There were times when players who came from the most desperate financial situations were ridiculed openly for wearing kit that was in tatters. In one such instance I was at the non-striker’s end listening to a white player in his mid-30s rip into a 16-year-old for wearing black sneakers while batting. The kid met me in the middle after the over and said, ‘Ryan, these are the only shoes I own.’ This time there were official umpires. I approached one and asked him to intervene. He shrugged and said, ‘It’s a man’s game.’
Another incident involved a former professional, who played at numerous franchises. He’d moved into coaching with a prominent white-dominant club. When shown to the away change room, he quipped ‘How does anyone play cricket here?’ Realising his privilege had spilled out of his mouth unintentionally, he attempted to play it off as a joke. His team lost badly and a week later he sent two water- bottle holders and a couple of bottles of Powerade concentrate to the club in, what I assume, was intended as an act of social upliftment. He never apologised.

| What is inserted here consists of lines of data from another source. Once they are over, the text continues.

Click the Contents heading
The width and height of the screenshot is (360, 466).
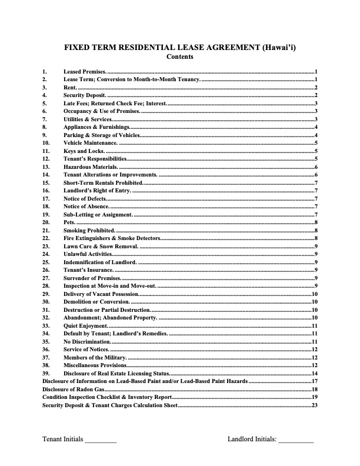179,57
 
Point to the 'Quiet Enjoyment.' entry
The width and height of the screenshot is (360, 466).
85,325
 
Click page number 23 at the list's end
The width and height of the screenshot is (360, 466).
315,405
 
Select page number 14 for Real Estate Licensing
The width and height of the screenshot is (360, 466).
315,373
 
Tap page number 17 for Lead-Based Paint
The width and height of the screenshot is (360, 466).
315,381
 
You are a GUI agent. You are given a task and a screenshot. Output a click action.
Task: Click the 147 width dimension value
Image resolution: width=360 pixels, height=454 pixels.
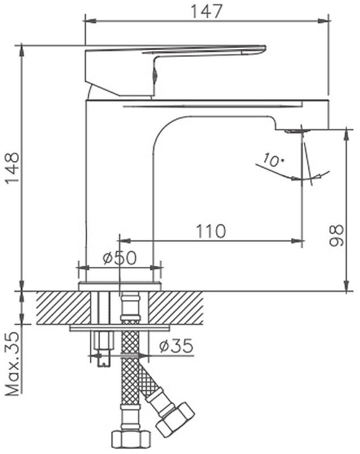point(207,11)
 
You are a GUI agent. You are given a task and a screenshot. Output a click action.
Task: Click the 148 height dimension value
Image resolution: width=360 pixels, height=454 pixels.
point(12,168)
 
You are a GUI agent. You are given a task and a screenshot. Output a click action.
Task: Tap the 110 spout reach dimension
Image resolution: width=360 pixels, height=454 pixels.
point(211,231)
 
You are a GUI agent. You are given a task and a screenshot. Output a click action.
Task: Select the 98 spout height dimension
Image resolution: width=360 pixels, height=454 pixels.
point(336,236)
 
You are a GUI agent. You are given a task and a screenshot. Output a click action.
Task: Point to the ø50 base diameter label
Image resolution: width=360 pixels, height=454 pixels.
point(120,258)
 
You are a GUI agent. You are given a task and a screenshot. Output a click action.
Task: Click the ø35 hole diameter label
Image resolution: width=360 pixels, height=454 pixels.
point(177,346)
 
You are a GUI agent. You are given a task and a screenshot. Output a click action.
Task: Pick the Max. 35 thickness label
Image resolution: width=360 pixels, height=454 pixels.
point(12,364)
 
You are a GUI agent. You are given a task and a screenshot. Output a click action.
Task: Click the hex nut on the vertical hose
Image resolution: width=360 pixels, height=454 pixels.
point(131,439)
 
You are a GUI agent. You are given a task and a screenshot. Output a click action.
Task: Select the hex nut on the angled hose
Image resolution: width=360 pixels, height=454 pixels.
point(175,418)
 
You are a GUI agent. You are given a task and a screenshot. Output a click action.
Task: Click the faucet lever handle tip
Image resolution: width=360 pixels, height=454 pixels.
point(263,49)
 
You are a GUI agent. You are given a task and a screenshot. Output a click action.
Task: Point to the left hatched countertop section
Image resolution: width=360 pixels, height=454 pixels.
point(64,308)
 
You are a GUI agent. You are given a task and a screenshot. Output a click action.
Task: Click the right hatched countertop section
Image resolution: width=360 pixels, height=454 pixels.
point(176,308)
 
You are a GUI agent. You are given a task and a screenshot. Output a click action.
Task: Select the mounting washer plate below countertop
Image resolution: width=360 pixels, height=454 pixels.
point(120,328)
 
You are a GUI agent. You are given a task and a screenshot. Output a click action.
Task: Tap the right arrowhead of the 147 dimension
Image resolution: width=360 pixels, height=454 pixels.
point(324,20)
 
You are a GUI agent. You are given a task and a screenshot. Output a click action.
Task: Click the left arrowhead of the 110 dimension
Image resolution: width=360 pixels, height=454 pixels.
point(125,241)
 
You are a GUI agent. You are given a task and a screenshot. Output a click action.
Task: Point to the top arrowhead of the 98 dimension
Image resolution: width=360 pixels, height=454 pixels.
point(346,136)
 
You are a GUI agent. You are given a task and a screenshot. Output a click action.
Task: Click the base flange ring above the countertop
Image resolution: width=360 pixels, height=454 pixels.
point(120,286)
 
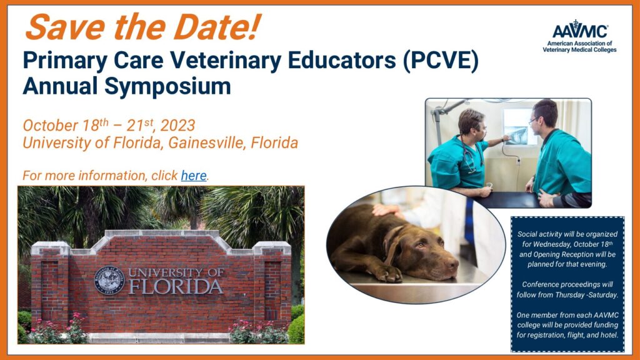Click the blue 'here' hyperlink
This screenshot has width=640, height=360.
click(194, 176)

There were countless incidents of blatant, unashamed racism when the umpires were out of range. If there were stump mics they’d melt under the heat of the hate.
I’ve played at a ground in Cape Town’s southern suburbs where the away team change room was bigger than any of our homes at the time. I’ve played at grounds where players showered for the first time that week because it was their only access to running water. I’ve played at grounds where I’ve seen kitchen staff blatantly ignore my teammates and serve whites who arrived after them. I’ve played in games where highly-accomplished professionals and men of incredible character were treated as subhuman by white men who’d failed to capitalise on the enormous head start apartheid gave them.
I’ve been one of those men.
In all these years I’ve not played in a team which has engaged in racism of any kind. It wouldn’t be tolerated. You’d be dealt with extremely harshly by your teammates and club executive. Your case probably wouldn’t even make it to the WPCA because your club-imposed ban would make any ban the governing body could impose look like a slap on the wrist.
My experience and my club’s experience are not unique. Players and officials from other black clubs have shared their horror stories with us. It would take me a full day to write a piece that details them all.
It hasn’t stopped and won’t until the offenders are convicted to change through a realisation that they’d been taught to hate and thus they can unlearn that conditioning. Judging by the vitriol spat at Prince and co, we’re nowhere near this.
Black cricket professionals have shared their stories, and that’s absolutely essential to the movement for racial equality. I hope more do.
But this cancer runs deep in the game. In the same way the likes of Graeme Smith and Faf du Plessis made it clear that there can be no neutrality on this matter – you either stand in solidarity with the fight for equality or you don’t – I hope that the vast majority of white club cricketers who don’t engage in this behaviour make their stand clear, especially when a teammate makes the conscious decision to denigrate a black cricketer – a black man, a human who happens to have more melanin.